Cloches et sonnettes : Le son de Dieu
Nous voici réunies, le 11 février 2026, jour où nous nous souvenons avec une solennité particulière de toutes les personnes malades. Nous l'avons fait ici, dans notre « Maison Mère » à Parme, où nous avons célébré l'Eucharistie quotidienne, entourant l'autel de notre chapelle de fauteuils roulants et de déambulateurs, précieux compagnons de nos sœurs aînées et qui connaissent quelques difficultés en plus.
Elles chérissent ce lieu sacré ; elles y puisent toutes leurs forces, animées par un profond désir de se rapprocher du Seigneur.
Leur témoignage de don total de soi m’encourage dans ma mission actuelle : prendre soin d’elles.
Une phrase du père Eugenio Nembrini me revient à l’esprit : « La vie, même lorsqu’elle est difficile, est merveilleuse, car c’est précisément dans cette vie que le Mystère peut triompher. »
Oui, après tant d’années, mes sœurs aînées reçoivent aujourd’hui une mystérieuse bénédiction : celle d’être au centre du cœur de Dieu, car c’est là qu’Il garde toutes leurs souffrances et leurs désirs encore nombreux.
C’est un peu comme admirer le récit du livre de la Genèse, chapitre 32, où Jacob, après avoir lutté de toutes ses forces, est touché par une force divine : il en ressort boitant, mais transformé. Jacob ne veut pas que cette expérience s’arrête là : il demande une bénédiction et reçoit à nouveau la vie, la vie au nom du Seigneur.
La présence de Dieu en chacun de nous est un véritable mystère ; mais chez la personne malade, c’est un trésor précieux qui ne demande qu’à être découvert.
Je vous souhaite à tous non pas une seule journée, comme le 11 février, mais de nombreuses journées où vous rencontrerez avec émerveillement le côté divin, beau et authentique de la personne malade que Dieu a placée à vos côtés.
Je vous quitte maintenant, car je suis interrompue par la sonnerie d’une sonnette, comme celles qu’une infirmière a l’habitude d’entendre.

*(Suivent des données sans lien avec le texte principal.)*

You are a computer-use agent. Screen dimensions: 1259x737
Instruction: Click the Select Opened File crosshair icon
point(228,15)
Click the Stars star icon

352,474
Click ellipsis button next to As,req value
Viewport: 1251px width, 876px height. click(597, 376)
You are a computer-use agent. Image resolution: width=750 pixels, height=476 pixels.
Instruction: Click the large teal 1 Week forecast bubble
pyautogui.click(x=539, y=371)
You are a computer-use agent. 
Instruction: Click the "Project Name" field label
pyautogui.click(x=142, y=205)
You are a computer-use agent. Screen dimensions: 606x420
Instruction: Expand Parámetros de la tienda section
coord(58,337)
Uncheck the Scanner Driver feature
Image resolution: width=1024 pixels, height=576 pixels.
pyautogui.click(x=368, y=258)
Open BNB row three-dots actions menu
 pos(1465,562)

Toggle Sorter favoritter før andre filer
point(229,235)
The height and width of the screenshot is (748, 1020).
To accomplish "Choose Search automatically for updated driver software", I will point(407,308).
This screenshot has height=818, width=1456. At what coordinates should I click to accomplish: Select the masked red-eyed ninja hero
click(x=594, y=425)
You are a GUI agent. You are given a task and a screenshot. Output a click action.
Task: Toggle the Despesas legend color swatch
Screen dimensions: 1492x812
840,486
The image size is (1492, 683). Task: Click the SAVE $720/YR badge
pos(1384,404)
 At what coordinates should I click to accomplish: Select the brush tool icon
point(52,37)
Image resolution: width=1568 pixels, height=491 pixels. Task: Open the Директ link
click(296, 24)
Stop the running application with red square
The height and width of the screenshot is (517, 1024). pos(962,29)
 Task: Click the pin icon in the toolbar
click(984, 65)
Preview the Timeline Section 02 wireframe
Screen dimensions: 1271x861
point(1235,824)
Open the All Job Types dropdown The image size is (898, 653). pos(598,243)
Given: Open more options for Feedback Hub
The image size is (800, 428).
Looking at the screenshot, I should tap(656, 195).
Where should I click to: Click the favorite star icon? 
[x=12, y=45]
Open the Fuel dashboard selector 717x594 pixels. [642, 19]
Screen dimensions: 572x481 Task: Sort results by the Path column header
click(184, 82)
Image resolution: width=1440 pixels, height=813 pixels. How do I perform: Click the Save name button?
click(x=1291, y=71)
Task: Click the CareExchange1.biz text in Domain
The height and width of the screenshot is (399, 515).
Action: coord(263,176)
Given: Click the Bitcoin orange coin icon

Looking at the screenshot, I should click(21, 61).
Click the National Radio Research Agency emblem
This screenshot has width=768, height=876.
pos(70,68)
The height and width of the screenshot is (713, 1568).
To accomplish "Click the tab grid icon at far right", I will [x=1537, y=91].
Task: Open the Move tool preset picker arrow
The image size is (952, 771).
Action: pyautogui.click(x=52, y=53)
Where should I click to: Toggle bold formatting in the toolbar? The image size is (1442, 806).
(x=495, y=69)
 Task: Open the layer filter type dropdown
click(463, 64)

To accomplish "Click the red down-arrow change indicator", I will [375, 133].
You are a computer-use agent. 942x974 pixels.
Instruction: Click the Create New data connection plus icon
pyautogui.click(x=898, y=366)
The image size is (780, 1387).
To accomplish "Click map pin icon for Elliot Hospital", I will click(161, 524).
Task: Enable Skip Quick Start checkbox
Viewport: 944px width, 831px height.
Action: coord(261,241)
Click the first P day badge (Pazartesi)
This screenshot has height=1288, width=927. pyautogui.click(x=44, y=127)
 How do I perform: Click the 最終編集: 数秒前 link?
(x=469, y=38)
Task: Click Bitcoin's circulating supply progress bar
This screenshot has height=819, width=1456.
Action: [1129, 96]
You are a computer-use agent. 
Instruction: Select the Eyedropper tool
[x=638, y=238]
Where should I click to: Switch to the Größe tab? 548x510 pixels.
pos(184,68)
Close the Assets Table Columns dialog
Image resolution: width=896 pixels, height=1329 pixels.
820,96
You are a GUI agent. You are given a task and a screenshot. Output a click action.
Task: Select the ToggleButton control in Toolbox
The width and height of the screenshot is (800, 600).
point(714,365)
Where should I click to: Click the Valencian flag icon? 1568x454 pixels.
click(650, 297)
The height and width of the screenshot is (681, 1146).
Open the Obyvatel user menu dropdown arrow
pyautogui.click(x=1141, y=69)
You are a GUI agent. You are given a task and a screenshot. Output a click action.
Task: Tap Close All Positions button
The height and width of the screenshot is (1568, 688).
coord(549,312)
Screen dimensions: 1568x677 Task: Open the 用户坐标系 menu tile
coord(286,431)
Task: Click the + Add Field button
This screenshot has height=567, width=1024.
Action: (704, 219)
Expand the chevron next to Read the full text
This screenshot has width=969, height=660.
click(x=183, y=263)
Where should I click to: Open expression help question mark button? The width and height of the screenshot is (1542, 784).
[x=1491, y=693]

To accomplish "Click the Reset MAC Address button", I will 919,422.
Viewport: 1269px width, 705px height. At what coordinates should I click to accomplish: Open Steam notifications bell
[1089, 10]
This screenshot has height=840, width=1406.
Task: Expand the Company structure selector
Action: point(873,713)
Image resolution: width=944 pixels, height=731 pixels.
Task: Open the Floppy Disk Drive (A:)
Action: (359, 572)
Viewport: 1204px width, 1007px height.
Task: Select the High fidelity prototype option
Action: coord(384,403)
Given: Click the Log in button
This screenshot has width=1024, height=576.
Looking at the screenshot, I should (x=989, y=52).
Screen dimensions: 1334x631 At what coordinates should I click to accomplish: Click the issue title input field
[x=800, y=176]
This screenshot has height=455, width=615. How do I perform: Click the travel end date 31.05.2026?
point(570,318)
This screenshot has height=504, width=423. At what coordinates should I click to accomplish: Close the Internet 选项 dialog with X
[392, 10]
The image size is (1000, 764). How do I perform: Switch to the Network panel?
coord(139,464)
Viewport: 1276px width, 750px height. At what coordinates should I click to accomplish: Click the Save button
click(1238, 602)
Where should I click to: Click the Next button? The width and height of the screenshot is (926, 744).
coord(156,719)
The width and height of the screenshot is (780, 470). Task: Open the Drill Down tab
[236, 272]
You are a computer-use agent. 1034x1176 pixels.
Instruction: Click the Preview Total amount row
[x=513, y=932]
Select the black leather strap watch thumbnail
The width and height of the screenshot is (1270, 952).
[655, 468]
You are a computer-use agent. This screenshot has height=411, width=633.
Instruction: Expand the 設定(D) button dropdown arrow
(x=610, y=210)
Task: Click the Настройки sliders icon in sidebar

Ce son (bip…) rythme mes journées ces derniers temps, tout comme les cloches de mon village natal rythmaient le travail des cultivateurs et les exhortaient à prier.
Je veux dire que dans le son des cloches et de la sonnette résonne la même voix de Dieu qui m’invite à le rencontrer : souffrant ou anxieux, joyeux ou mélancolique, mais toujours certaine que… le Mystère peut triompher.